**Work to complete**: All lines in the data bearing the string "computer" should be identified and copied.
[Records for processing — start]
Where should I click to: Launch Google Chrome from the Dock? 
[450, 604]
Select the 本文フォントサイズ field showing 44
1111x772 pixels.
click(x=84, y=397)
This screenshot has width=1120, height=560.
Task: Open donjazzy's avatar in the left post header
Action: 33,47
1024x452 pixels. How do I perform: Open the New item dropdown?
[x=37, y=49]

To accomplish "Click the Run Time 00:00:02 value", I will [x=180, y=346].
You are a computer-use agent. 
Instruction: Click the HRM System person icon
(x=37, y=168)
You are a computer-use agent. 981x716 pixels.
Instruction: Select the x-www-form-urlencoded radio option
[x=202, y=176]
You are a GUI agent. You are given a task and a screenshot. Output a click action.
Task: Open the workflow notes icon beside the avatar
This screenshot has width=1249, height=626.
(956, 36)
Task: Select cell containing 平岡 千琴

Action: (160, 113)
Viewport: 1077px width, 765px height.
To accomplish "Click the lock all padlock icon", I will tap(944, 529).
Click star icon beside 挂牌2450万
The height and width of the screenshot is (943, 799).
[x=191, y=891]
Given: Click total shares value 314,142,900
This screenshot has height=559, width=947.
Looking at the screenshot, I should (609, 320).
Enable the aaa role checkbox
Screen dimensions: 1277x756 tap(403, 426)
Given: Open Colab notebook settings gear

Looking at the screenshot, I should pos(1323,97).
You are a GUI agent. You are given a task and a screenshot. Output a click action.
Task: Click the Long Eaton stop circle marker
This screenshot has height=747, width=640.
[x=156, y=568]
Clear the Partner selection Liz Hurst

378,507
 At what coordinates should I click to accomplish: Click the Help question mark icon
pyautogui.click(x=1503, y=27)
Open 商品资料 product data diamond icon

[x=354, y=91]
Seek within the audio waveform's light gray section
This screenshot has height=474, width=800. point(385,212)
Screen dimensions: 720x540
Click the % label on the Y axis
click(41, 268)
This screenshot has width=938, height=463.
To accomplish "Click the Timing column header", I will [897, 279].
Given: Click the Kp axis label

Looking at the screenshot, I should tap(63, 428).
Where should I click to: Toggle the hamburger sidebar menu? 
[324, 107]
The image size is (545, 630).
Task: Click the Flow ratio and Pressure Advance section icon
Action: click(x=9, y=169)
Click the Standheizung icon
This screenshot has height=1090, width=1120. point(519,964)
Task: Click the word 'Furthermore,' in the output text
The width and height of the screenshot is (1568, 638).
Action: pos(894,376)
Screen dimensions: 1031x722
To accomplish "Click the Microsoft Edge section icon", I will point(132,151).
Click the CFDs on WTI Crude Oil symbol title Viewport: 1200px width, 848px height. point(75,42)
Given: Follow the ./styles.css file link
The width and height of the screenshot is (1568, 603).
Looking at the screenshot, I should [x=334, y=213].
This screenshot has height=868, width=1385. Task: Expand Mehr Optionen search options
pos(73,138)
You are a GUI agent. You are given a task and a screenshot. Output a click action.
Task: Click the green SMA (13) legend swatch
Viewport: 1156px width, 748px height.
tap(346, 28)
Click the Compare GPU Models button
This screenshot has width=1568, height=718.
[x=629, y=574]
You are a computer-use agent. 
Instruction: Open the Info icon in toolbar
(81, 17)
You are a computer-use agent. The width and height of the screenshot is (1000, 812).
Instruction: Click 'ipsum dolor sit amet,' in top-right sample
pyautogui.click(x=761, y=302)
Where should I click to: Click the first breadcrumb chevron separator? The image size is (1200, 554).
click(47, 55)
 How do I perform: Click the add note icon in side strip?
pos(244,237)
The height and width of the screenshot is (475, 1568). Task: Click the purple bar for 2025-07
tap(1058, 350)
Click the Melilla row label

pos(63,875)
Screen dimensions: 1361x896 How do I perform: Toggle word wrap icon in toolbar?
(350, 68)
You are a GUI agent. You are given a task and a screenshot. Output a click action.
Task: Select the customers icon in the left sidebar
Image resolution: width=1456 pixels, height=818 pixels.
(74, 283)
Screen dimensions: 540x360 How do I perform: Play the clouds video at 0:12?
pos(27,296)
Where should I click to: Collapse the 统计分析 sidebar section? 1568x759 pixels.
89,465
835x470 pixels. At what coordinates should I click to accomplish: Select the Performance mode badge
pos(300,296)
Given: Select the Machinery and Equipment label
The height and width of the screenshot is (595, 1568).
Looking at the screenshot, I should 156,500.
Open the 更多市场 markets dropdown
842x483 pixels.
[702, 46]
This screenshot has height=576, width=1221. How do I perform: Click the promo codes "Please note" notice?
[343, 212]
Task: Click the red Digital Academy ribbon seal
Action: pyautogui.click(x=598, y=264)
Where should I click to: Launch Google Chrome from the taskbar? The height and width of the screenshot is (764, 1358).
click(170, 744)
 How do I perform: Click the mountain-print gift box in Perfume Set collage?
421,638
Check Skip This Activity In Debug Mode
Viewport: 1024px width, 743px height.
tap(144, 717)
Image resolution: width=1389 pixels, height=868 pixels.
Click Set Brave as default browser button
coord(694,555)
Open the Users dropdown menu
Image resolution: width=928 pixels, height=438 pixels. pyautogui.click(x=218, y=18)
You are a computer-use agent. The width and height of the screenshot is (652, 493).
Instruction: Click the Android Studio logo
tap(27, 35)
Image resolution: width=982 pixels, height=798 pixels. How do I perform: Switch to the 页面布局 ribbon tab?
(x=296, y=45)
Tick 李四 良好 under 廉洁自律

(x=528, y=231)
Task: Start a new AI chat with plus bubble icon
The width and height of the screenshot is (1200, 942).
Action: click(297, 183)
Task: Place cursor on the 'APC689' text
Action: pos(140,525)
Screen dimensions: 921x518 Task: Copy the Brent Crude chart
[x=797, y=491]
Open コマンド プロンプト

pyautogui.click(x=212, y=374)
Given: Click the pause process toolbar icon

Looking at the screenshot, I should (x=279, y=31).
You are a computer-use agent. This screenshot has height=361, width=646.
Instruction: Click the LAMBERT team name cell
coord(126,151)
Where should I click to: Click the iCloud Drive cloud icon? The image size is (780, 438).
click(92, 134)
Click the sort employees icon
[Records for processing — finish]
**Solution below**:
You are a computer-use agent. 
You are a computer-use agent. 981x716 pixels.
You are a computer-use agent. 
You are a computer-use agent. The width and height of the screenshot is (1000, 812).
You are a computer-use agent. The width and height of the screenshot is (652, 493).
You are a computer-use agent. This screenshot has height=361, width=646.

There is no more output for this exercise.